**Страница:**
▼
В 1992 году, после распада СССР на ряд независимых государств, ВСЕХБ был реорганизован в национальные церковные объединения церквей ЕХБ этих государств. В частности, в России его преемником стал Российский союз евангельских христиан-баптистов (РС ЕХБ).

Официальным печатным органом ВСЕХБ был журнал «Братский вестник».





Создание ВСЕХБ

Создан в ходе объединительного совещания руководителей евангельских христиан и баптистов 27 октября 1944 года и первоначально именовался «Всесоюзным советом евангельских христиан и баптистов» (ВСЕХиБ), однако в 1945 году был переименован во «Всесоюзный совет евангельских христиан-баптистов» (ВСЕХБ)[1]).

Создание ВСЕХБ позволило:

- во-первых, легализовать существование евангельских общин после того, как в годы сталинского террора свернули свою деятельность союзы евангельских христиан и баптистов. По мнению историка Татьяны Никольской, «объединительные процессы 1940-х гг. были вызваны прежде всего требованиями религиозной политики, но при этом учитывались и настроения верующих, их стремление к консолидации сил после десятилетия жестоких гонений»[2].

- во-вторых, де-юре и де-факто объединить два близких друг к другу течения — евангельских христиан (прохановцев) и баптистов. «Объединение евангельских христиан и баптистов завершилось без открытых совещаний и публичных обсуждений, в обход демократических принципов, свойственных этим конфессиям даже при обсуждении таких локальных вопросов, как выборы пресвитера, диакона, приём в общину нового члена и т. д. Тем не менее объединение действительно состоялось и выдержало испытание временем. Этому способствовала близость вероучений евангельских христиан и баптистов. Но самым важным была моральная готовность к объединению — как церковных лидеров, преодолевших личные разногласия (в том числе в результате смены поколений), так и рядовых верующих», — считает Никольская[3].
▲
**Данные:**
▼
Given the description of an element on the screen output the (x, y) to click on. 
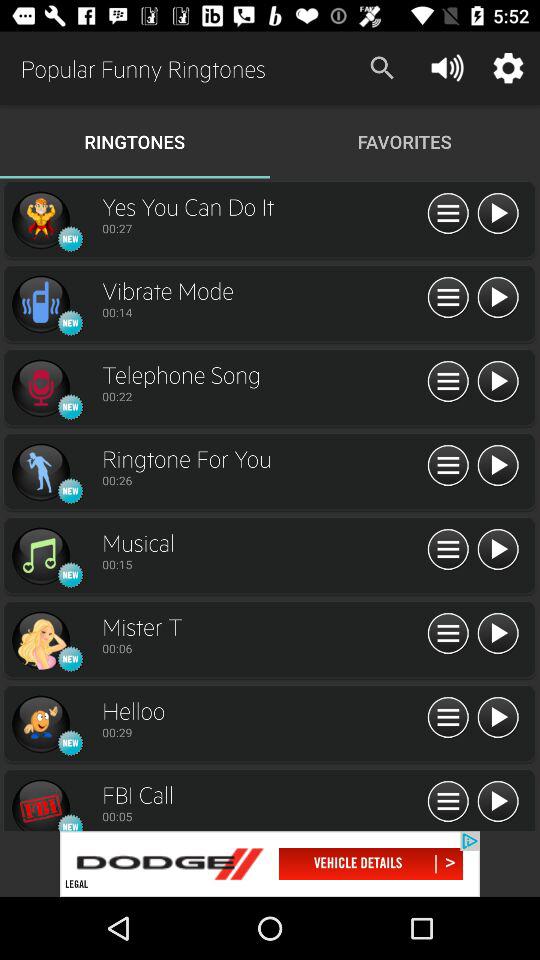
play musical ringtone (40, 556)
▲
▼
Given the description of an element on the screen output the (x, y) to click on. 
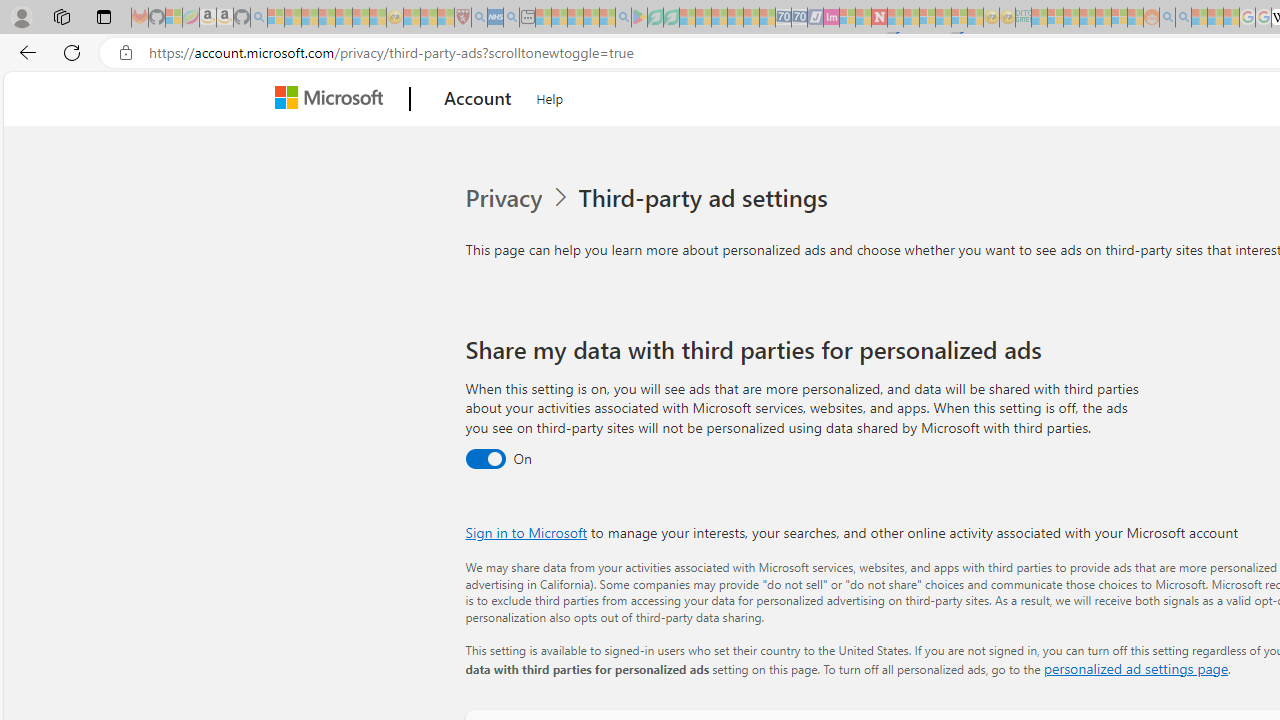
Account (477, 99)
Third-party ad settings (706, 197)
▲
▼
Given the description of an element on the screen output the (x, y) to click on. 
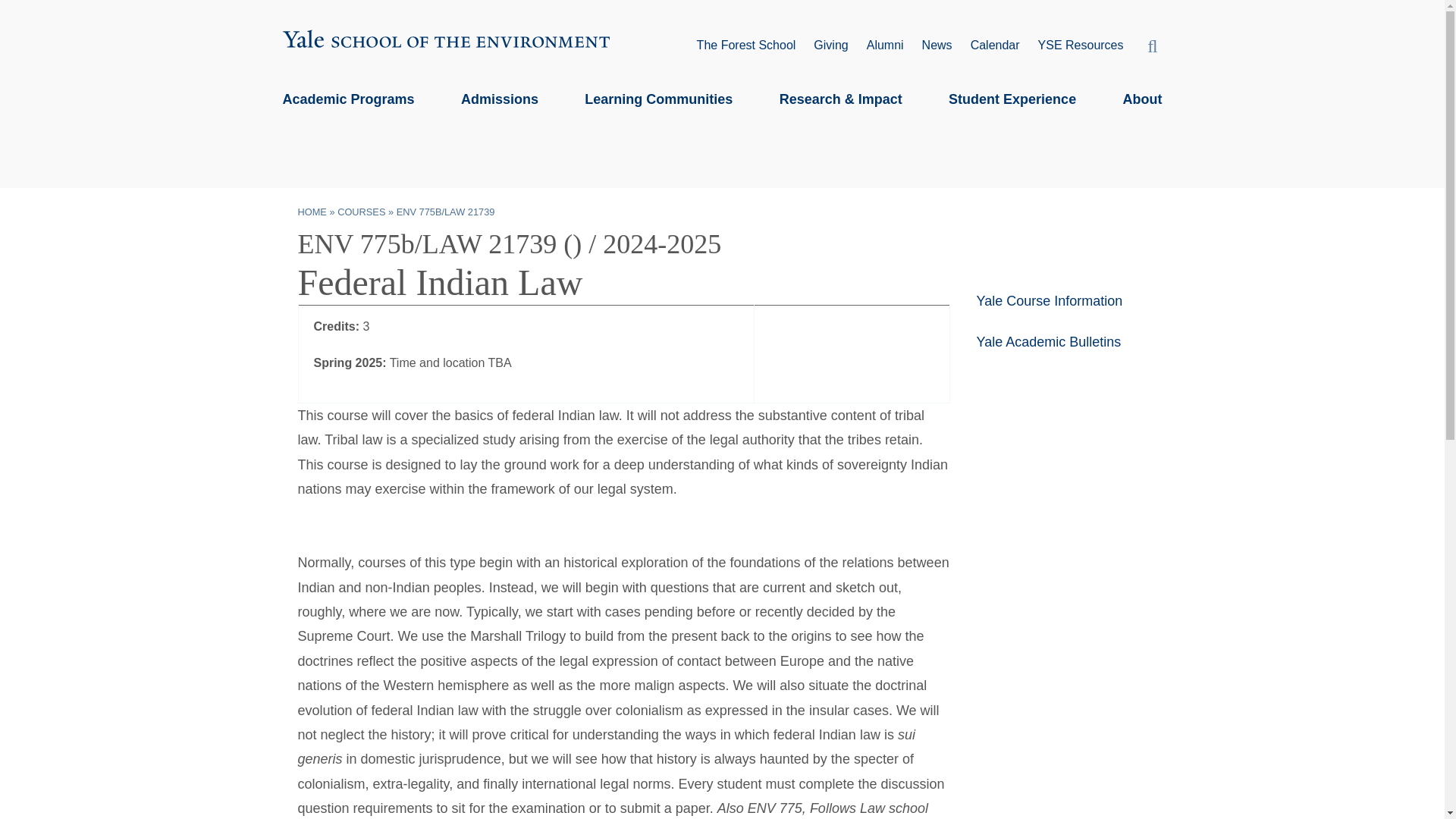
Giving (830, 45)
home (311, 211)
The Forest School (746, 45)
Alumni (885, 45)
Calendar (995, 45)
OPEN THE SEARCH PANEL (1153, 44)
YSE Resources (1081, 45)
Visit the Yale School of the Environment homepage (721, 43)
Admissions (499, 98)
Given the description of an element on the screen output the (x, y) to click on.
▲
**Задачи для решения:**
A) Какие локальные вопросы перечислены в цитате Никольской в тексте о ВСЕХБ после слов «даже при обсуждении таких локальных вопросов, как»?
B) Выберите из записей все строки, где встречается слово «School». Регистр букв имеет значение.
Текст о ВСЕХБ и записи никак не связаны друг с другом.

**Ответы к заданиям:**
A) Выборы пресвитера, выборы диакона, приём в общину нового члена.

B)
The Forest School (746, 45)
Visit the Yale School of the Environment homepage (721, 43)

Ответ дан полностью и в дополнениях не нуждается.